Your instructions:
Transcribe the entries below with complete accuracy, excluding the pictures.

Entries supplied:

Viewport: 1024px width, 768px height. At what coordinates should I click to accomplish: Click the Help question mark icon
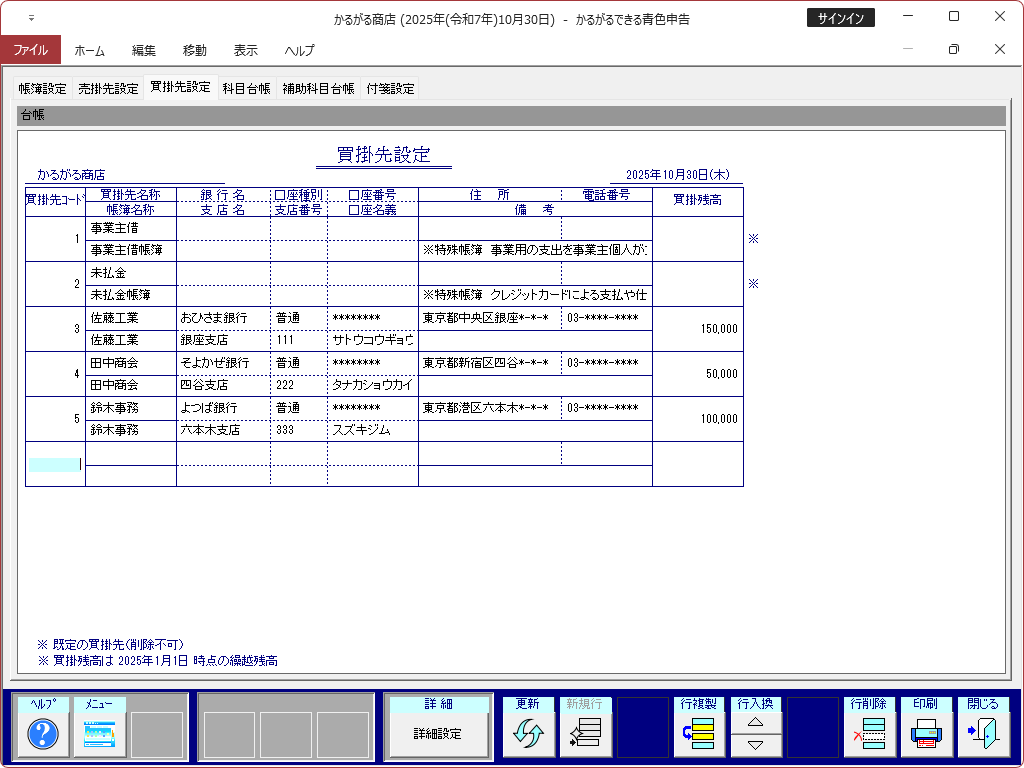click(42, 735)
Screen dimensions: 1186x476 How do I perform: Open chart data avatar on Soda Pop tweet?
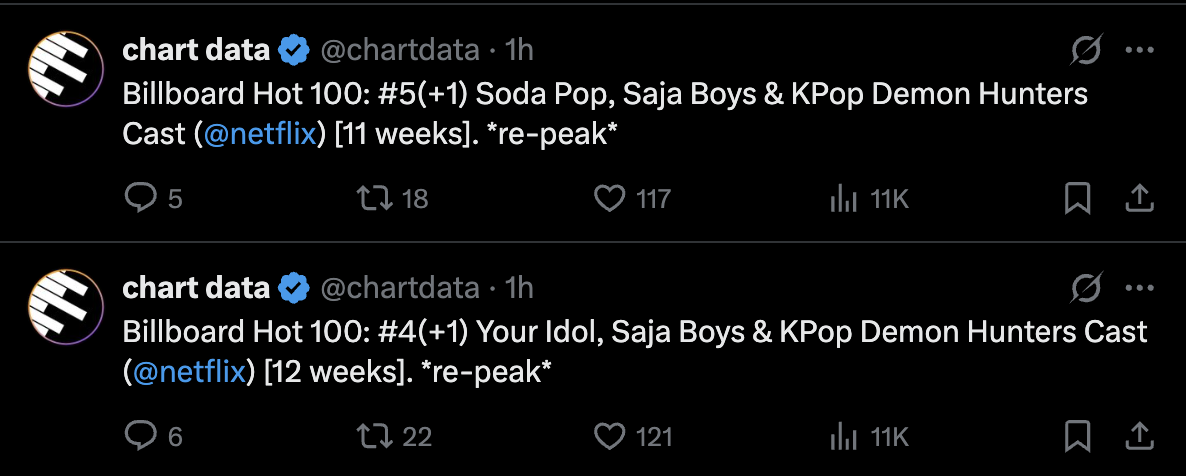pyautogui.click(x=65, y=69)
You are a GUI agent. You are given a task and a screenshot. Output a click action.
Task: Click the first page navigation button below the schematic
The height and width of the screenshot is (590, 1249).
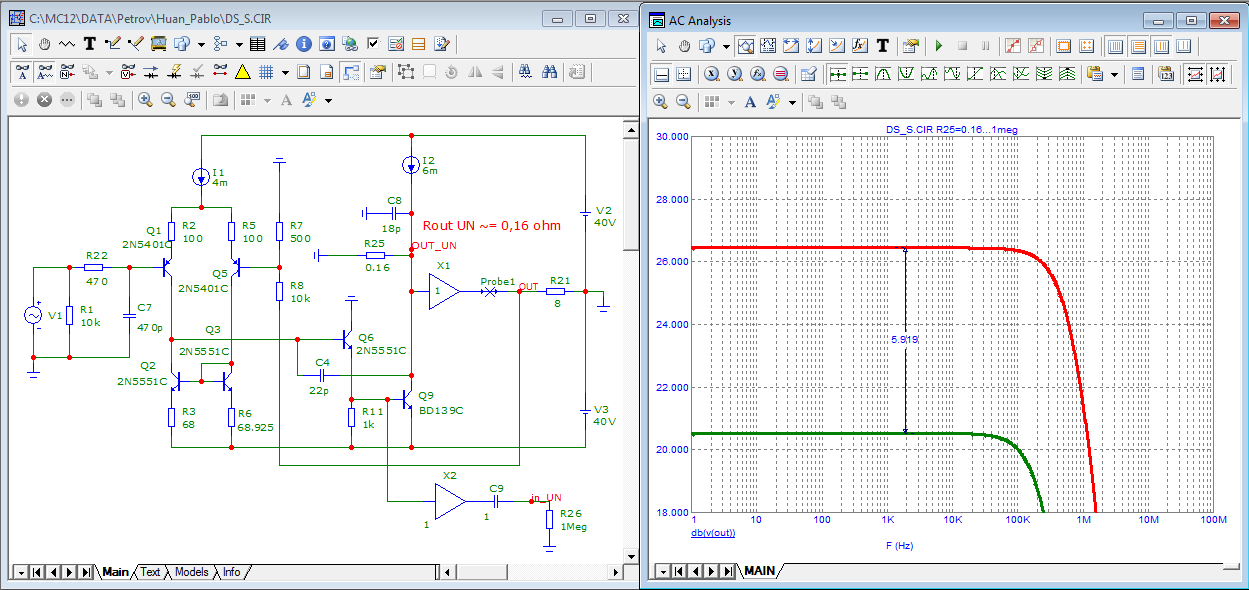pos(37,572)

Solution to this task:
Viewport: 1024px width, 768px height. At what coordinates should I click to accomplish: Click the Help question mark icon
click(42, 735)
Screen dimensions: 1186x476 How do I perform: Open chart data avatar on Soda Pop tweet?
pyautogui.click(x=65, y=69)
You are a GUI agent. You are given a task and a screenshot. Output a click action.
Task: Click the first page navigation button below the schematic
The height and width of the screenshot is (590, 1249).
pos(37,572)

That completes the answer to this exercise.